PR-S75 Riberas del Yera y Ajan goes through the square of Vega de Pas and some neighbourhoods of Yera river and Aján river.

The ancient communication trails between plots and cottages allow us to walk a comfortable path, that offers us the opportunity to see the ecological and landscape values of the ENP LIC Río Pas.

Among those values, are specially notable the alder and oak forests, or the presence of emblematic species of our rivers like the Iberian desman or the local crab. Are also present some protected amphibious.

Among the most significative birds, we point out some birds of prey, and other small species that can easily be seen on the riversides and forests.

Walking along the left side of the river of Yera, crossing the cottage neighbourhood, This is the meeting point between Yera and Aján, where we go into the reducted and spectacular headwaters of Aján through Cañao de Aján.

The old stone path a basic element of cottage neighbourhoods, is accompanied by willow trees (Salix spp) or ash trees (Fraxinus excelsior), and later by hazelnut (Corylus avellana), beech (Fagus sylvatica) and oak (Quercus robur) trees.

After a comfortable ascend, we reach El Mingán, the end point of the route. Here we can see the remainders of old buildings used by the workers in the construction of the railway Santander-Mediterráneo,  a historical symbol of the region’s isolation.

The original goal of that railway project was to link the regions of Santander, Burgos, Soria and Zaragoza with Sagunto and Valencia. The project was included into the “Plan de Ferrocarriles estratégicos y secundarios” in 1908. Once approved, the project could not go ahead. At first this was due to the construction businesses not trusting its results, later the First World War and finally because, after the war when a good part of the construction was already underway or finished , political interest moved from communication to military reasons. The new Government project, that involved the Spanish width railway, did not include Santander.

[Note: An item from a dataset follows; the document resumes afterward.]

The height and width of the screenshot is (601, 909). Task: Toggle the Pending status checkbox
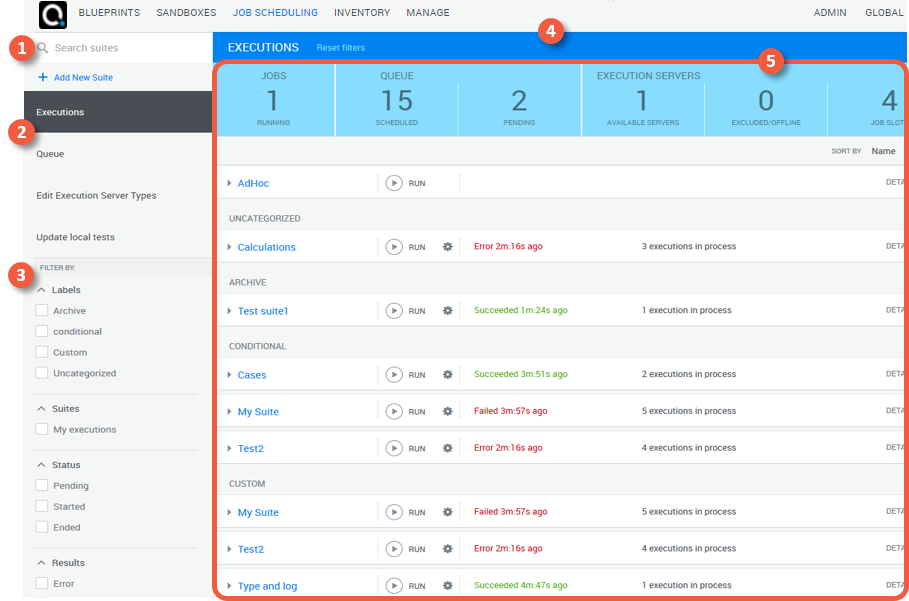click(x=42, y=485)
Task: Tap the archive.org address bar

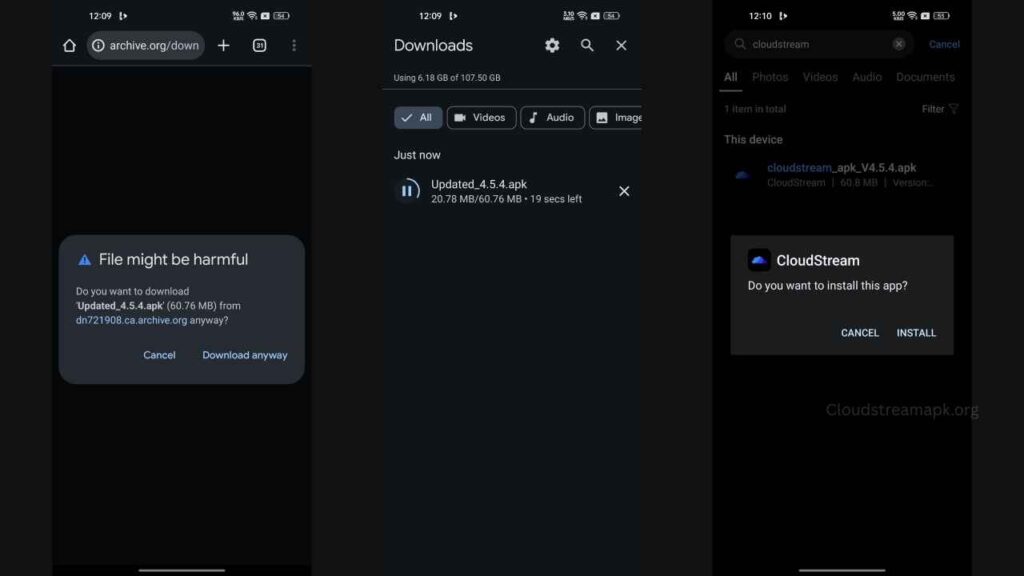Action: 145,45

The tunnel of Engaña, the most important work of the route and the remains of the station, remind us of a frustrating history. The project abandonment was the ending point for the Pas region, since its isolation was met with the economic change from the agrarian sector to others.

We later cross three tunnels before reaching Yera. From here, we descend through different trails that will take us to the Yera riverside and Vega de Pas, while discovering ethnographic and tradition values of the Pas Valleys.

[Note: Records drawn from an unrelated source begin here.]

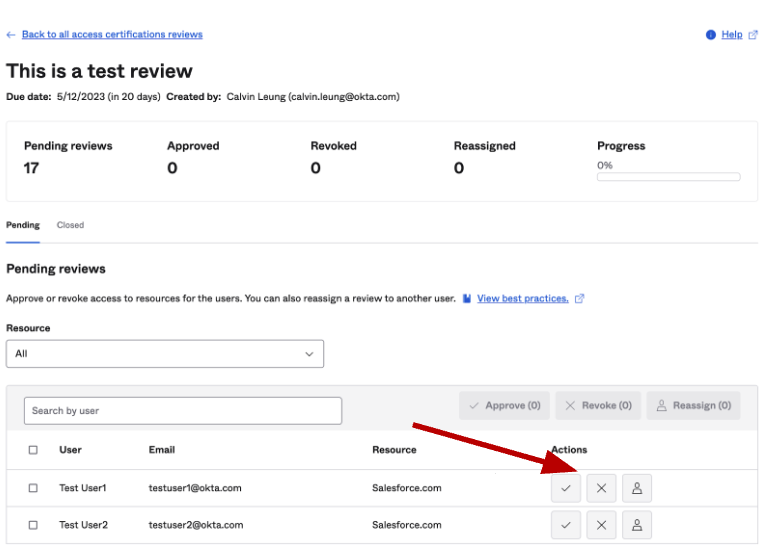This screenshot has width=762, height=548.
Task: Click the blue Help info icon
Action: coord(711,35)
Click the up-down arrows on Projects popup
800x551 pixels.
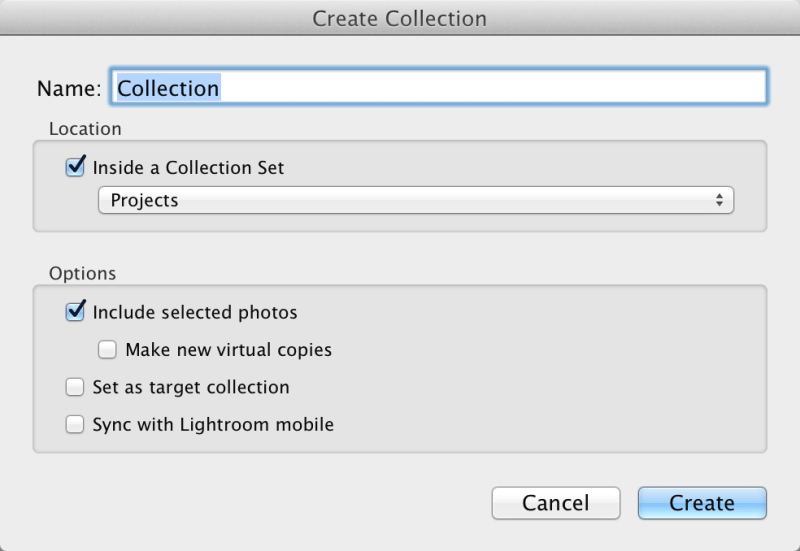[719, 200]
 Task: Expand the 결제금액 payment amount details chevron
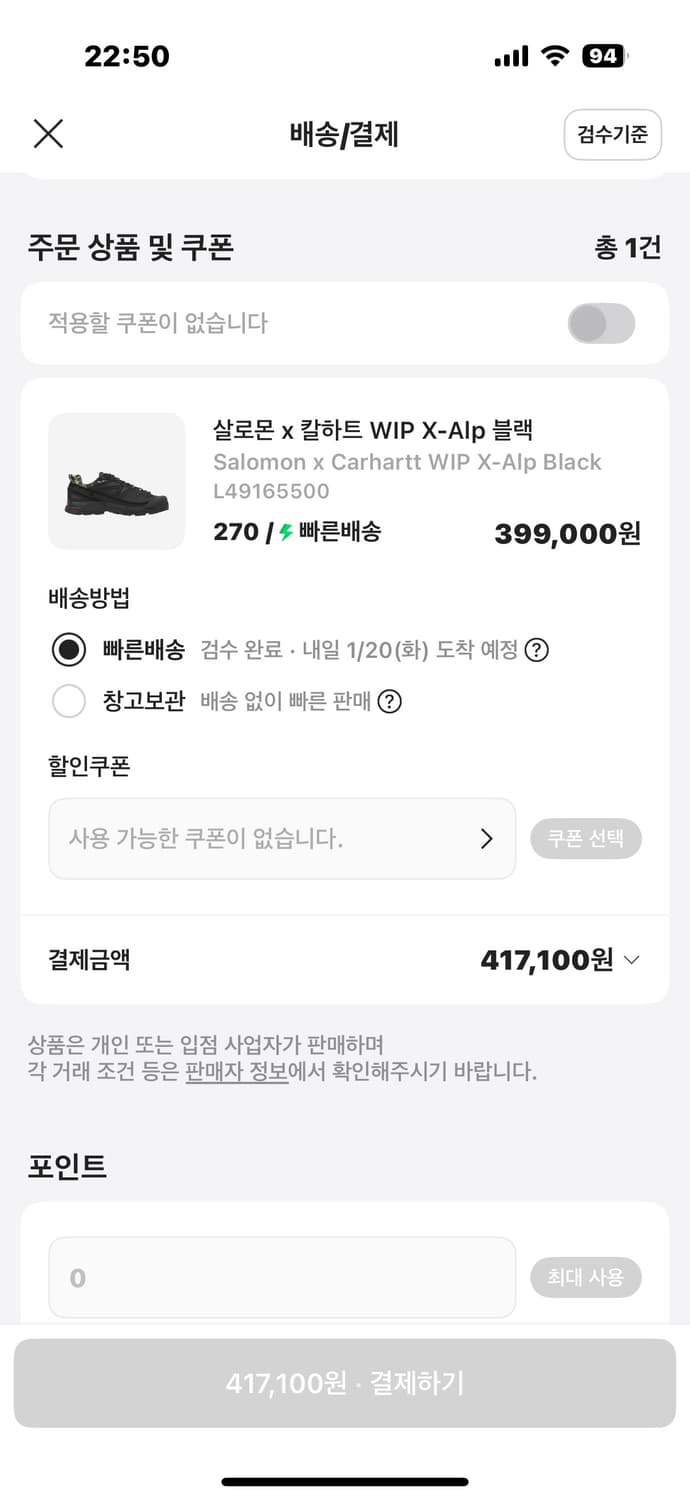click(631, 961)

Yera valley has one of the biggest cottage neighbourhoods in the region, mostly composed by “vividoras”. We can even find some linked cottages, sharing their walls. The most striking example is that of four linked cottages, called Corcus.

There are in Yera also small, circular gardens in some plots. The loss of homogeneity thanks to interventions on buildings and their setting is the most notable aspect of these cottage neighbourhoods.